- **ABOUT THIS TASK**:
For each line of the data that includes the word "name", copy the line.
- Opening Delimiter -
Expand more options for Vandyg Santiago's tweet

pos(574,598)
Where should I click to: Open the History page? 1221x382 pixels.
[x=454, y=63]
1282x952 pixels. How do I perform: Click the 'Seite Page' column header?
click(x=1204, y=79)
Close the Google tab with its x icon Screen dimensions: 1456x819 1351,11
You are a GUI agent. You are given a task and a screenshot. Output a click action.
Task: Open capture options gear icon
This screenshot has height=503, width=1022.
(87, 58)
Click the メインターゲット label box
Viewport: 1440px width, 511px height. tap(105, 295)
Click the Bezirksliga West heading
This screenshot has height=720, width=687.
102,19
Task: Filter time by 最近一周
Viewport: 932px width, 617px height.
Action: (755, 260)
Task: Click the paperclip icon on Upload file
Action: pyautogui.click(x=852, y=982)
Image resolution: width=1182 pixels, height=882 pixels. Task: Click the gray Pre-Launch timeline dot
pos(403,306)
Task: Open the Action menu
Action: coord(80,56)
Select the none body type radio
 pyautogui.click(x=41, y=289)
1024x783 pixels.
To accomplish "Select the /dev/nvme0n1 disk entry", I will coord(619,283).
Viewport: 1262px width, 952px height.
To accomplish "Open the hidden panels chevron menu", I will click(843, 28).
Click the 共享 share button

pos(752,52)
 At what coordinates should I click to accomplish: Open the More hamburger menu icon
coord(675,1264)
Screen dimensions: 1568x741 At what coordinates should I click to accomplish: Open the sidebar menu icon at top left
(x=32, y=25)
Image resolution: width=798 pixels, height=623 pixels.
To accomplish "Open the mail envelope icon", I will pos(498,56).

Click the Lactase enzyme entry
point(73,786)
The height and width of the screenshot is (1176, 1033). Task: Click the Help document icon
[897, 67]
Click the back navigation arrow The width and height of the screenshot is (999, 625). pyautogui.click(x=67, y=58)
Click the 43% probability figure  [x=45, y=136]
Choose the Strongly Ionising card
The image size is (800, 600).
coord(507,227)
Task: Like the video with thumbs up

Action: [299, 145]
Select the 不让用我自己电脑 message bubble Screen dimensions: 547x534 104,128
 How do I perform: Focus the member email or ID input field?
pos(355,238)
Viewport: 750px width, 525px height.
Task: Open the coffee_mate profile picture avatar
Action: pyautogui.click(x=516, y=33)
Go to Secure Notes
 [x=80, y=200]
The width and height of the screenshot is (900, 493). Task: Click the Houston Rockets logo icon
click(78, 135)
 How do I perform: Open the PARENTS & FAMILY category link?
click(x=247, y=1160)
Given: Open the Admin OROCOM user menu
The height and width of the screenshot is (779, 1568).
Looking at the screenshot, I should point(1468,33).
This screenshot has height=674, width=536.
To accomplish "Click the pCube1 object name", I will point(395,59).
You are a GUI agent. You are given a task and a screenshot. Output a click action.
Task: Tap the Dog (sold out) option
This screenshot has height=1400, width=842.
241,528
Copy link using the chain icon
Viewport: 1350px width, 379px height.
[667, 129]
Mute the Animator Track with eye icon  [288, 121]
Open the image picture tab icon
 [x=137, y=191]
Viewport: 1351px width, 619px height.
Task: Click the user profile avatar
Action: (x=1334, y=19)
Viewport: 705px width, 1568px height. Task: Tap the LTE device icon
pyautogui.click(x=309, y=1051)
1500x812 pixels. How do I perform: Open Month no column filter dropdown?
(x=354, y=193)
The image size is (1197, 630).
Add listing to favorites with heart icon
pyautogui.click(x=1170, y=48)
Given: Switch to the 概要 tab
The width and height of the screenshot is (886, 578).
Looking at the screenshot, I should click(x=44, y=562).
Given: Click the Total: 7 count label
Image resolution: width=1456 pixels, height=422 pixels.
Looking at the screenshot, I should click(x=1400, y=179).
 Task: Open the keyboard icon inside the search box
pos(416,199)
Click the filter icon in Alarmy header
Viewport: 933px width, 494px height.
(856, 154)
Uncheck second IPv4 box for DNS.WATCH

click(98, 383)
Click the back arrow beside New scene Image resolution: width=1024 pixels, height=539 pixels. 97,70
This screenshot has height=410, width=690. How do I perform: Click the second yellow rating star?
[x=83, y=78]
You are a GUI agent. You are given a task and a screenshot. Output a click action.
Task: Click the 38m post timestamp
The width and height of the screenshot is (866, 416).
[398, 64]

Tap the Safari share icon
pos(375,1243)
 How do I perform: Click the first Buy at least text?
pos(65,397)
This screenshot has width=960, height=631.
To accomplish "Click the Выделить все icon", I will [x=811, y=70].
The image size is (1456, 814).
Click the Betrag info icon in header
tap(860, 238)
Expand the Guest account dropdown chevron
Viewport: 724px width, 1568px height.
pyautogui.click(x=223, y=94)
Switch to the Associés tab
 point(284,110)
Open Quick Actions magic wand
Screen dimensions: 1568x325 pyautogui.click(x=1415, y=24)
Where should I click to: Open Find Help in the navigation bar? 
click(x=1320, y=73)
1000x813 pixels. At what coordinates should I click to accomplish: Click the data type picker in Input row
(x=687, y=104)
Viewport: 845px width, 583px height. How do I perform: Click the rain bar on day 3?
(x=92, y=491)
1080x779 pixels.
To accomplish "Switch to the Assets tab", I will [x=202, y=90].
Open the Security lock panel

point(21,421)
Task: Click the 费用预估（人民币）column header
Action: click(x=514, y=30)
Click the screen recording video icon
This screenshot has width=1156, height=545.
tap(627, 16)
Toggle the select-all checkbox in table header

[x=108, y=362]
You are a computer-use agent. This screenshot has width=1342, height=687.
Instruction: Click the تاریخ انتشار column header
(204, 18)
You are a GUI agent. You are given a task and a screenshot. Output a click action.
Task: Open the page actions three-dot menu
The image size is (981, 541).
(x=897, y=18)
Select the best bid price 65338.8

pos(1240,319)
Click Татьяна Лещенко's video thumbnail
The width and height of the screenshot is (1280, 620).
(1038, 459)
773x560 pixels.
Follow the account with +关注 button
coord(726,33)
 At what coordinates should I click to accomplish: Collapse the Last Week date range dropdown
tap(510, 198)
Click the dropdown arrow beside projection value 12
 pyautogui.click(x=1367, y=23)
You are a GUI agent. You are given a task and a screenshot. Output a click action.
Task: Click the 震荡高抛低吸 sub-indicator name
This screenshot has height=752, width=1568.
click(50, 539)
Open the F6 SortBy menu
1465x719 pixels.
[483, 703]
- Closing Delimiter -
- **COMPLETED TASK**:
To accomplish "Click the pCube1 object name", I will point(395,59).
Task: Click the 震荡高抛低吸 sub-indicator name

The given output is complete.